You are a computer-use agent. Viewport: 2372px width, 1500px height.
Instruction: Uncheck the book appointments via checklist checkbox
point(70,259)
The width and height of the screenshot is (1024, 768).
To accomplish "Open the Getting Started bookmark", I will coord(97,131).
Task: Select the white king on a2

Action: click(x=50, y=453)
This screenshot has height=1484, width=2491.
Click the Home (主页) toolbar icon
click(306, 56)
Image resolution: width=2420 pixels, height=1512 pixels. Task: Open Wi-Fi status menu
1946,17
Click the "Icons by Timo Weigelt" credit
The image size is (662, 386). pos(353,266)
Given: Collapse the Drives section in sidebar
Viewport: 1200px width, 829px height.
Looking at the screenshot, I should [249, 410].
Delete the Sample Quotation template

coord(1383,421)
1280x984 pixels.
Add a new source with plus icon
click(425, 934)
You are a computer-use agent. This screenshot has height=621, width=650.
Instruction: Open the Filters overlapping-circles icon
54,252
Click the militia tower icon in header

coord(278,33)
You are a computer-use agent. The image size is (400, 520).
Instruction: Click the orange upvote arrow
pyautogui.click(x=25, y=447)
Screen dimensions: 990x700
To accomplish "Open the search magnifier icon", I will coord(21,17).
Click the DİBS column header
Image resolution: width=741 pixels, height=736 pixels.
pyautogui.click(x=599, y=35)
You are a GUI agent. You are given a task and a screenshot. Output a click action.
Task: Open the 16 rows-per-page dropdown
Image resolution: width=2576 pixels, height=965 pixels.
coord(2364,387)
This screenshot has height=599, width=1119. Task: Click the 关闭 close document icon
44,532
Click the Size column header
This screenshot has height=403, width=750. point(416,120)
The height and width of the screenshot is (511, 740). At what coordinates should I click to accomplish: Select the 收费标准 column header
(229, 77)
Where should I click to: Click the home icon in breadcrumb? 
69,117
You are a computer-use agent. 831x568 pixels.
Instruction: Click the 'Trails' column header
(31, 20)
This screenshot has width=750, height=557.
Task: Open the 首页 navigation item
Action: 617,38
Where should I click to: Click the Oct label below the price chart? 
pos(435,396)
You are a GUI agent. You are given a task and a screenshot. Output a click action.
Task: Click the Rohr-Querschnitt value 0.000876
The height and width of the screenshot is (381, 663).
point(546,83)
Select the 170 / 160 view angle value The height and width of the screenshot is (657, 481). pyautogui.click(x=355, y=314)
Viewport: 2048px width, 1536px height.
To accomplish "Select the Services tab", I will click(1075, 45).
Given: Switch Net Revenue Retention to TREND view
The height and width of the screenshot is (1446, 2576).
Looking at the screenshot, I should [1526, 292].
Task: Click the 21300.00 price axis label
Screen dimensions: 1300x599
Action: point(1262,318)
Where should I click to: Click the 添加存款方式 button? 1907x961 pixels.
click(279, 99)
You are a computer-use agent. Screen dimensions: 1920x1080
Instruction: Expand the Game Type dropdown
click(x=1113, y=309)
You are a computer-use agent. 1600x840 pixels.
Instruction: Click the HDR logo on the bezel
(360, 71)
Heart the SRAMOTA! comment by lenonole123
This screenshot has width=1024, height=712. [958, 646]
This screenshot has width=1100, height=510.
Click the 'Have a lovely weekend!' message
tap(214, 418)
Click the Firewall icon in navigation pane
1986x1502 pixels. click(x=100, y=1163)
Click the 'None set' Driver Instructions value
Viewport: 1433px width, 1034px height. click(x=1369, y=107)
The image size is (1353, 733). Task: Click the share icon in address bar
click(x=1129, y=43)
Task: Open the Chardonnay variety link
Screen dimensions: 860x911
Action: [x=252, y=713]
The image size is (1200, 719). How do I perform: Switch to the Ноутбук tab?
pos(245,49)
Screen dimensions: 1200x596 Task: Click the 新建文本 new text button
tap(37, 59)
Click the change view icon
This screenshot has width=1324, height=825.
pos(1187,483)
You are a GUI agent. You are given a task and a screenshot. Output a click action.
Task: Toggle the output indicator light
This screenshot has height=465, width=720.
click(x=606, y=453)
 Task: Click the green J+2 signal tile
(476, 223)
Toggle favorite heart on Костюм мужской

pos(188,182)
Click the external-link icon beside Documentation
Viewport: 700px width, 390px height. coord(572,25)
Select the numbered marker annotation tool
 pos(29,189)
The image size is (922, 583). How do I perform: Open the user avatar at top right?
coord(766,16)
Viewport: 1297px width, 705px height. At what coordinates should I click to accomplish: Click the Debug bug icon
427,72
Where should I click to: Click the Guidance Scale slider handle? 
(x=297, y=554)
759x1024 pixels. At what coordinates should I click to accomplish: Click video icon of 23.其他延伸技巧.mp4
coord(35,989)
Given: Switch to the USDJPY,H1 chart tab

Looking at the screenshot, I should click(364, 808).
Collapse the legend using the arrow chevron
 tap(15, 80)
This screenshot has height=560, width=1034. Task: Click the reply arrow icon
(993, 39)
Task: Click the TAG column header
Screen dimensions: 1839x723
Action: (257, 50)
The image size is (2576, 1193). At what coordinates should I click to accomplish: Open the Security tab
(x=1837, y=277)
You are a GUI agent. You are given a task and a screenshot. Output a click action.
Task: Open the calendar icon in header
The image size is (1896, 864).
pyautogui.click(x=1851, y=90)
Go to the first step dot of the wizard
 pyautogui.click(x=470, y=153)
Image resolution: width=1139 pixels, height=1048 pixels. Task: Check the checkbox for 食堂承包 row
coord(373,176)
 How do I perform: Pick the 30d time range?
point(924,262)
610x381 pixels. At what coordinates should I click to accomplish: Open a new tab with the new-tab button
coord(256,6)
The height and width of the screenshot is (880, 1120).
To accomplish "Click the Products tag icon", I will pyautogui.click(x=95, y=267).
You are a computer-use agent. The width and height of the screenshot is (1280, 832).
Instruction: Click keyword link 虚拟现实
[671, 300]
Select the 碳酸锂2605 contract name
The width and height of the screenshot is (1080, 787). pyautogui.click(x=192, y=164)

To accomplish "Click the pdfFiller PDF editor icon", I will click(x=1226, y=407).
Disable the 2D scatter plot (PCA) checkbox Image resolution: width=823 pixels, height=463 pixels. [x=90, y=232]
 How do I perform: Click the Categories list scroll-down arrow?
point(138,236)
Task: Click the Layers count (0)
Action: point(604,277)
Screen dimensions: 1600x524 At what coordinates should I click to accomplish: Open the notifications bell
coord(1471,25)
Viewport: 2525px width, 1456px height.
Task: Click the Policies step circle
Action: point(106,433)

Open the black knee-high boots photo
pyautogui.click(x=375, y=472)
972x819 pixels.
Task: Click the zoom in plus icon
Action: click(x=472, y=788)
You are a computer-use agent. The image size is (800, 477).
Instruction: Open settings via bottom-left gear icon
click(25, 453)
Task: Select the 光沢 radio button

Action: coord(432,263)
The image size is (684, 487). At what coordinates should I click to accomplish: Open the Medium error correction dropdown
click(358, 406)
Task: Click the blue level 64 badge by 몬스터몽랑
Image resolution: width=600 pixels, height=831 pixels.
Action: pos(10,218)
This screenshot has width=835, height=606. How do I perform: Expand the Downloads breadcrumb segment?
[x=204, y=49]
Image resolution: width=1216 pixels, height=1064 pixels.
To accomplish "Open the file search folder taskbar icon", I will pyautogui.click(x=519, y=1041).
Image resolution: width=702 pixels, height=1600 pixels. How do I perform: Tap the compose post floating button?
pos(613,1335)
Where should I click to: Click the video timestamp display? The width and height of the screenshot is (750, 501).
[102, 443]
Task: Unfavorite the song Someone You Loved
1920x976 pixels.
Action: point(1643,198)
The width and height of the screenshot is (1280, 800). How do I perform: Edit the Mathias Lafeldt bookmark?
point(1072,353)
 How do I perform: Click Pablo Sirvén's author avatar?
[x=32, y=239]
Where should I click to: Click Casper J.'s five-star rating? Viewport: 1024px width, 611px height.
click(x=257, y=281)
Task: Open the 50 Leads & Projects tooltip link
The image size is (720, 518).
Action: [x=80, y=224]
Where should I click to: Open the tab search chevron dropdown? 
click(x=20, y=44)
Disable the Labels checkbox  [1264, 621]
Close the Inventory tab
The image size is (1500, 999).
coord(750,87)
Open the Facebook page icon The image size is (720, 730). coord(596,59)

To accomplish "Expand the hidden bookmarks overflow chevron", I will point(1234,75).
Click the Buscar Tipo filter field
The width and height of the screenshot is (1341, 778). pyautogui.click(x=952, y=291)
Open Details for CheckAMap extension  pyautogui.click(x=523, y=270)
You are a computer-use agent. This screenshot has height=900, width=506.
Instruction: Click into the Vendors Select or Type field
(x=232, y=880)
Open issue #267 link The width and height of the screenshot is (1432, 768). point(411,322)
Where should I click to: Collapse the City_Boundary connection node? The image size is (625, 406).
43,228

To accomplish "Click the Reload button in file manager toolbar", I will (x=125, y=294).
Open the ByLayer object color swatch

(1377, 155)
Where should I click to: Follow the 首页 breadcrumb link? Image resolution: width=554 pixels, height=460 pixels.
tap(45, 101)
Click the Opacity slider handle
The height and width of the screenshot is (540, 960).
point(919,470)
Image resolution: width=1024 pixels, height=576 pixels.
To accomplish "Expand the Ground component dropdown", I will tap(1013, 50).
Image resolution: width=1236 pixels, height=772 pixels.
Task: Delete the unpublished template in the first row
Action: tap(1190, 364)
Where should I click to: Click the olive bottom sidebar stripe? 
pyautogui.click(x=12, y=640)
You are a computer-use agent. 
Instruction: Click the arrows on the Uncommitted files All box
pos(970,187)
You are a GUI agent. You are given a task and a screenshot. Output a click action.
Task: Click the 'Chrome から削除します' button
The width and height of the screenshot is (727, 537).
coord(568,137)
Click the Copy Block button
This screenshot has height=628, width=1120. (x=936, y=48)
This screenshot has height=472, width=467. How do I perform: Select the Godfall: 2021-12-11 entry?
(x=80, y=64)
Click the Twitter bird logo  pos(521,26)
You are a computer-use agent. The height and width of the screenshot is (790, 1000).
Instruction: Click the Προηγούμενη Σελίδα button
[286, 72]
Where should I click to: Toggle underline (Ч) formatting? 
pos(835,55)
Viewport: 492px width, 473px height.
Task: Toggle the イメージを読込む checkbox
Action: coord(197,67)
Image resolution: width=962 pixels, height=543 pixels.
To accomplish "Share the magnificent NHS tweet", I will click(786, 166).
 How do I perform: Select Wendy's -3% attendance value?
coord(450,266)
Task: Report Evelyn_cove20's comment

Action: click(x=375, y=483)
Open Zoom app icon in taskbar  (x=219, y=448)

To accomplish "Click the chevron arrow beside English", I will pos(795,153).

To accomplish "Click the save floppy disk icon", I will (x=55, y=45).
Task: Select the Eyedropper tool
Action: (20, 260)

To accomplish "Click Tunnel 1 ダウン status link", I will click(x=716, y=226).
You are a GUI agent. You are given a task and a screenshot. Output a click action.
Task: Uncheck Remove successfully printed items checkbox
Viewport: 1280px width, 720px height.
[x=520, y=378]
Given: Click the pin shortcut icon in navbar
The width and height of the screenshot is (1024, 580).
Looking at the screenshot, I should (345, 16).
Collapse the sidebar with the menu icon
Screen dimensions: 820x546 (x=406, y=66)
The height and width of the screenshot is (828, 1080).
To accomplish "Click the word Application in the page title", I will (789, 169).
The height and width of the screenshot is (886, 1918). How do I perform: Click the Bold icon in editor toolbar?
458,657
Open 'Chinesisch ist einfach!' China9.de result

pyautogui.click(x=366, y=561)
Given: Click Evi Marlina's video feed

--------------------

SET PROBLEM
Rewrite the data from its first line through the line containing "pyautogui.click(x=599, y=35)", replacing "Instruction" with "Prompt" and leaving everything else unchanged.

THE REPLY
You are a computer-use agent. Viewport: 2372px width, 1500px height.
Prompt: Uncheck the book appointments via checklist checkbox
point(70,259)
The width and height of the screenshot is (1024, 768).
To accomplish "Open the Getting Started bookmark", I will coord(97,131).
Task: Select the white king on a2

Action: click(x=50, y=453)
This screenshot has height=1484, width=2491.
Click the Home (主页) toolbar icon
click(306, 56)
Image resolution: width=2420 pixels, height=1512 pixels. Task: Open Wi-Fi status menu
1946,17
Click the "Icons by Timo Weigelt" credit
The image size is (662, 386). pos(353,266)
Given: Collapse the Drives section in sidebar
Viewport: 1200px width, 829px height.
Looking at the screenshot, I should [249, 410].
Delete the Sample Quotation template

coord(1383,421)
1280x984 pixels.
Add a new source with plus icon
click(425, 934)
You are a computer-use agent. This screenshot has height=621, width=650.
Prompt: Open the Filters overlapping-circles icon
54,252
Click the militia tower icon in header

coord(278,33)
You are a computer-use agent. The image size is (400, 520).
Prompt: Click the orange upvote arrow
pyautogui.click(x=25, y=447)
Screen dimensions: 990x700
To accomplish "Open the search magnifier icon", I will coord(21,17).
Click the DİBS column header
Image resolution: width=741 pixels, height=736 pixels.
pyautogui.click(x=599, y=35)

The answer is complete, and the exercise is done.